- **Work task**: Copy out each line of the data holding "menu".

=== Provided entries ===

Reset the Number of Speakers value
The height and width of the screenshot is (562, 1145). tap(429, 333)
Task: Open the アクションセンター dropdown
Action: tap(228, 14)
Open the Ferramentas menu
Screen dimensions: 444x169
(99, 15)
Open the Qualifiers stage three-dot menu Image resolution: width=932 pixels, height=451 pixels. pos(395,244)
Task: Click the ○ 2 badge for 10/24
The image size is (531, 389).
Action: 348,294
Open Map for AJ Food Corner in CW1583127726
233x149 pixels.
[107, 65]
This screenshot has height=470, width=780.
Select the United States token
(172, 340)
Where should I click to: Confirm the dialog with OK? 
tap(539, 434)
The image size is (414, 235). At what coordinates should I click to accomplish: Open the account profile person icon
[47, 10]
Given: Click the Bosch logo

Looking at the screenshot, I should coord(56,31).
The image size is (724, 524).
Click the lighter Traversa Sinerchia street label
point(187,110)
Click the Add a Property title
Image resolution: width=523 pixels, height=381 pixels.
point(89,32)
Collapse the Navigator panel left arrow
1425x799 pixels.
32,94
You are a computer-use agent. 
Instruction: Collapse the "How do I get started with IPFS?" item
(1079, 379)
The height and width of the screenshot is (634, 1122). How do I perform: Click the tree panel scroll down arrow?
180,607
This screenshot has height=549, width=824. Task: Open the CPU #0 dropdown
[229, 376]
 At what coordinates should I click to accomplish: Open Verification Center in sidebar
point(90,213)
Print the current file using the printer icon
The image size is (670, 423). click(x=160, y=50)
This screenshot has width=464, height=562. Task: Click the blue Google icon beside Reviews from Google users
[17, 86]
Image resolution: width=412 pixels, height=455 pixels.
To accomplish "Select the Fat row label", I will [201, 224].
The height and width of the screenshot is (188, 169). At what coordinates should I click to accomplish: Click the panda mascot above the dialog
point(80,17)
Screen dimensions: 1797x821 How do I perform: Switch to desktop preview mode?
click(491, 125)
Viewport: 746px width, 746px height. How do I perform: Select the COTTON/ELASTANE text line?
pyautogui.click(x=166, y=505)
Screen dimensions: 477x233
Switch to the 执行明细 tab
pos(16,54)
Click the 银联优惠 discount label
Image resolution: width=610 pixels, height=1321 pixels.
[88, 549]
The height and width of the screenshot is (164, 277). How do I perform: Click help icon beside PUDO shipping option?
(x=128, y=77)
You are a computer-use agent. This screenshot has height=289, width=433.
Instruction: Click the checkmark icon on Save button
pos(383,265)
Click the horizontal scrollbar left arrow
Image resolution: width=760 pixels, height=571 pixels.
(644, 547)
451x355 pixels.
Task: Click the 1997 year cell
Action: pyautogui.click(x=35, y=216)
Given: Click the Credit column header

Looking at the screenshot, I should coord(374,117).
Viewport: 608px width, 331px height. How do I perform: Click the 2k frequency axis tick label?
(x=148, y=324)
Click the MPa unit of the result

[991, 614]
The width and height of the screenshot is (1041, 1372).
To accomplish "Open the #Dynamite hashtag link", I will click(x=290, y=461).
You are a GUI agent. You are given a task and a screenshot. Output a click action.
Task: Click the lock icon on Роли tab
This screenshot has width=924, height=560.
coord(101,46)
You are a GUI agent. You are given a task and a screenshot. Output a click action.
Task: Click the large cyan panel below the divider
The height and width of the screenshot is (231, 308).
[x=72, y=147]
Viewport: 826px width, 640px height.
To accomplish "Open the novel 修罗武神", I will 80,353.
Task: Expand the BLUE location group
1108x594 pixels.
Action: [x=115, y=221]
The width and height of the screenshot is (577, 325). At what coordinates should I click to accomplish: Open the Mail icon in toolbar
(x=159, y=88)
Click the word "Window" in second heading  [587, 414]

===

- **Response area**:
Open the Ferramentas menu
Open the Qualifiers stage three-dot menu Image resolution: width=932 pixels, height=451 pixels. pos(395,244)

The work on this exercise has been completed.